Hopefully people have stopped telling you Happy New Year by now. It gets old fast, I know.

Anyway. Today I wanna talk about a great thought from a tiny email I got from Charles Miller of Copyblogger last month. Then I’ll pour a big pile of marketing news right over your head.

(And if you're bored at lunch, try this jingle quiz)

What if Your Products / Services Can’t Be Better Than Your Competitors? 

BTW, you can find Charles over here. His emails are short and pack a punch.

His point with this thought is sometimes you simply cannot beat the competition by making something better than what’s already on the market.

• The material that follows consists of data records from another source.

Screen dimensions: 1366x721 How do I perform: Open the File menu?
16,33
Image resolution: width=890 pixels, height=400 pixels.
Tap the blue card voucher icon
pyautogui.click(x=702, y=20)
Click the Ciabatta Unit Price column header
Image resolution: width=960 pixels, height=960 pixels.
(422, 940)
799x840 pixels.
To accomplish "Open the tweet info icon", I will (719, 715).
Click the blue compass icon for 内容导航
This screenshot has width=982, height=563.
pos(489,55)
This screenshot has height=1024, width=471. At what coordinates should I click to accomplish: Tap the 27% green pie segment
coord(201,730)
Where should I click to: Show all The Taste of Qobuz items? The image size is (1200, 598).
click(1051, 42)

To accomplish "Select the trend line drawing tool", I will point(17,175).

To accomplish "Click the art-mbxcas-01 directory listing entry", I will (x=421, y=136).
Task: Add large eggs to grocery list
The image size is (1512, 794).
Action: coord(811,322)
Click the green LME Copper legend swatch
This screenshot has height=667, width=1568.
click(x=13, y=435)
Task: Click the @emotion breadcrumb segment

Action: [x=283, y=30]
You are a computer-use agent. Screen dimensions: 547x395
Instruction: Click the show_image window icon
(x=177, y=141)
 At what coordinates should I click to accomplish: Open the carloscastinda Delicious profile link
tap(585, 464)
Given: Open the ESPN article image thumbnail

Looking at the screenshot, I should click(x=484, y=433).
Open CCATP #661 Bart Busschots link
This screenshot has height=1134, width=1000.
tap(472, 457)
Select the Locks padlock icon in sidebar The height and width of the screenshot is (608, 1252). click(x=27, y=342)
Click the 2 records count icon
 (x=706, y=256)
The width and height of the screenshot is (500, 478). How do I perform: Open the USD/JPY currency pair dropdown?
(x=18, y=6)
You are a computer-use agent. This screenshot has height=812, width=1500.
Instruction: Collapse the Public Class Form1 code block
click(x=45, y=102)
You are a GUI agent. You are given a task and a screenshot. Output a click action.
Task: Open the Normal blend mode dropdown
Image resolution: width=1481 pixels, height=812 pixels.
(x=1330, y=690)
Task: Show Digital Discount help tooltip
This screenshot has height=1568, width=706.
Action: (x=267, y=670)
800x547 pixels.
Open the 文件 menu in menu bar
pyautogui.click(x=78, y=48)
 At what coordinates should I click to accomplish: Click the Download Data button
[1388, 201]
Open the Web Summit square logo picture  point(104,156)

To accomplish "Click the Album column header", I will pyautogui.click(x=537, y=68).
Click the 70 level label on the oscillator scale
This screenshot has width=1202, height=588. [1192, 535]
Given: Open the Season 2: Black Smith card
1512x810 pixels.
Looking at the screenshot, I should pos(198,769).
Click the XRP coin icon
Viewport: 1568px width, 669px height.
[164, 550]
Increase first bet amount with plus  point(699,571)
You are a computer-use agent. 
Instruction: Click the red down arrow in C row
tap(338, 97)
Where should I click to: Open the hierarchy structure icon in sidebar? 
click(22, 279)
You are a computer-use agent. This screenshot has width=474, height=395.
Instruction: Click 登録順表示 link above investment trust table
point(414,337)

This could be the case for any number of reasons:

  • Maybe you can’t fund the creation of a better version of a widget

  • Regulation hurdles

  • The technology doesn’t exist (yet) to improve the widget 

  • Market saturation

  • Tradition

  • Product or service is so simple, there’s no room for improvement (paper clip)

I’ll make a case against the last bullet point in a minute but it doesn’t matter because if you can’t beat the competition with a better widget you can always be different. I think Charles’s example was selling a bottle of water. 

Since a bottle of water is a bottle of water, the only way you can tempt people to buy your new unimproved bottle of water is to be different.

I say, be way different. Like make the label look like a brown paper sack. Or name it “Just Another Freaking Bottle of Water - please buy me so my founder doesn’t go out of business.” But I’m just a hick from the sticks, and going to marketing extremes could land you in bankruptcy. 

Or it could make your water brand the fastest-growing water thingy ever…. 

Kinda like a company labeling their water product Liquid Death. I wonder how many committees shot that brand name down? All of them, I bet! No committee could ever come up with a name like Liquid Death, much less have the guts to unanimously vote it in. 

It prolly took a lone voice with some uncommon stones to get Liquid Death stuck on all those cans. And no, that can of water is no better than any other bottle of water. But…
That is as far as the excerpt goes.